Há que apurar a influência que tem na coesão dos militares da Armada o facto de o seu comandante se promover no palco mediático. Será compatível dirigir uma organização com problemas graves, com uma campanha político-eleitoral, mesmo sem ser para um cargo de âmbito partidário? Será que os militares sentem que partilham o sentido de missão com o comandante da Armada? Será que a reação dele, de novo promovendo a exposição mediática, e apelando aos corretivos, promoveu a coesão interna e a vontade de fazer uma milha extra? Será que tem estado disponível para ouvir más notícias? Quanto pessoal deixou a Armada por causa dele? Em vez da “cola”, não estará antes a aplicar um “diluente” à Armada?

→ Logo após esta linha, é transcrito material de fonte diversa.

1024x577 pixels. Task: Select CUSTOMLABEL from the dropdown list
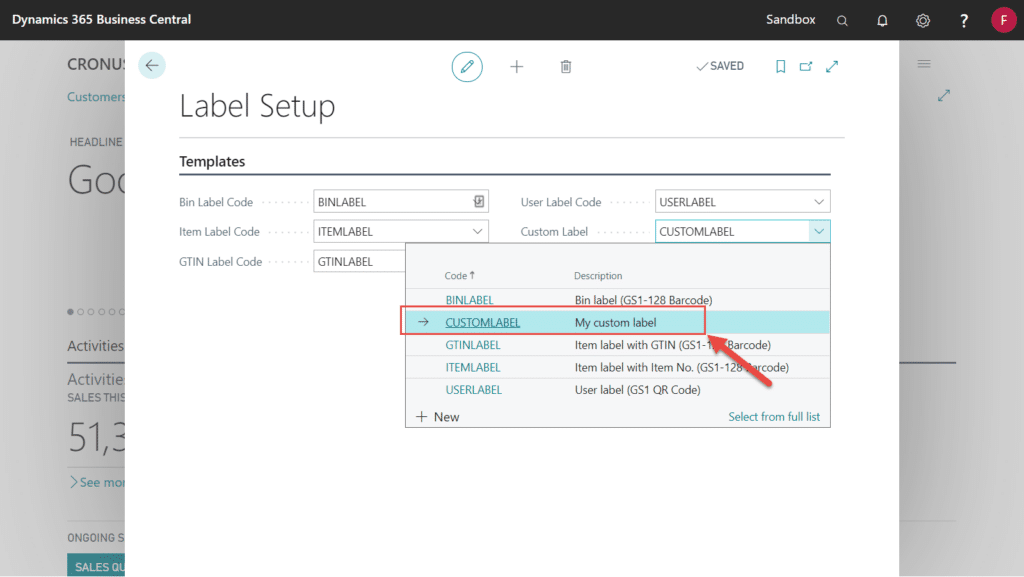tap(484, 322)
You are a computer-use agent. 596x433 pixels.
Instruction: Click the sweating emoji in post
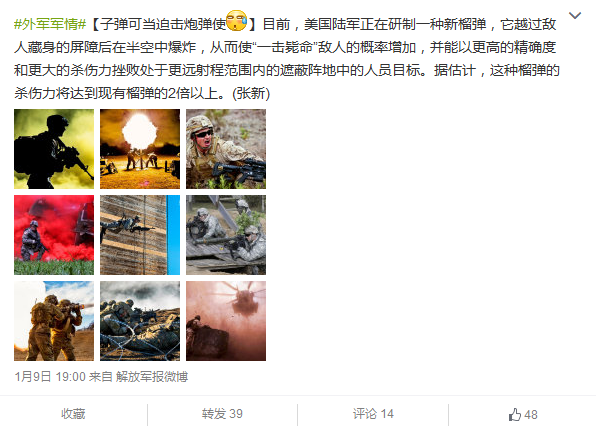click(236, 21)
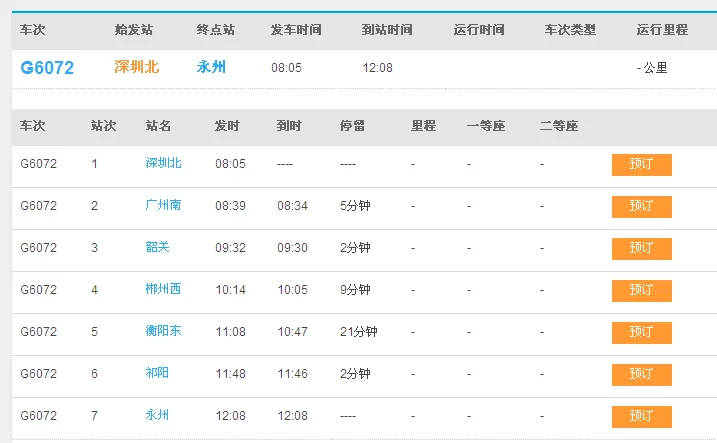Click the 停留 column header

click(x=352, y=127)
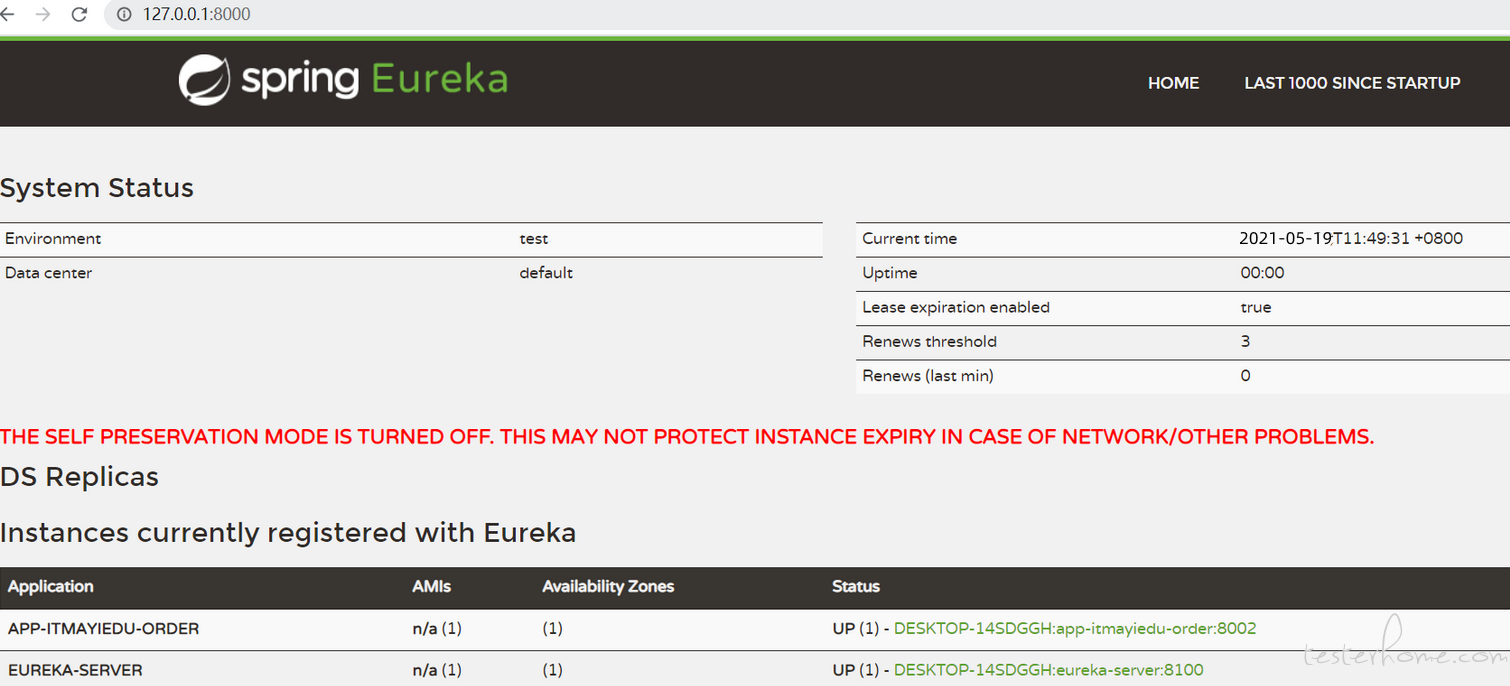Image resolution: width=1510 pixels, height=686 pixels.
Task: Reload the page with the refresh icon
Action: (x=80, y=14)
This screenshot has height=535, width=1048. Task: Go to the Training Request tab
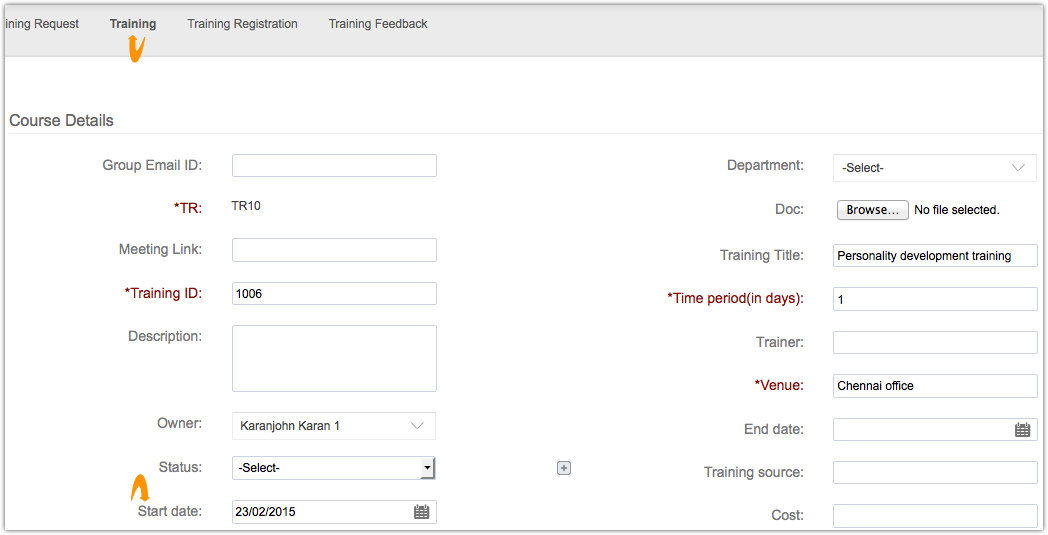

É bom recordar que, em vice-almirante, numa publicação da Armada, o seu atual comandante veio dizer que tinha soluções para tudo, até sobre a manutenção dos navios; considerou-se mesmo arquiteto naval, e inventou um “porta-drones”, cuja caracterização tem mudado ao longo do tempo, e cujo processo de aquisição fracassou. O Caso Mondego pode ser o “bode expiatório” para o comandante da Armada disfarçar os seus fracassos, e suscitar simpatia entre os que acham que Portugal necessita de “homens fortes”. Não tem de ser assim. E é de esperar que dos processos em curso se venham a apurar factos que ele bem desejaria que não viessem a público.

Há que notar o ensurdecedor silêncio de tantos jornalistas sobre estes fracassos, sobretudo aqueles sempre tão rápidos a exigir responsabilização de figuras públicas, e até a pressionar a sua demissão.

E a passividade dos órgãos de soberania? Deve-se a falta de pressão mediática? Ou é o pânico de o comandante da Armada, se não concluir o seu mandato, se juntar a um partido da Oposição, em especial ao partido Chega?

Isto começou mal, com uma nomeação e um ato de posse chocantes, do oficial menos qualificado para exercer o cargo de comandante da Armada. Notei-o à data; agora está à vista de todos.

Com ele centrado na sua imagem e nos seus fins pessoais, não é de prever que se demita; e a degradação vai continuar. Quando vão os órgãos de soberania travar a degradação em curso, que prejudica a Armada e Portugal?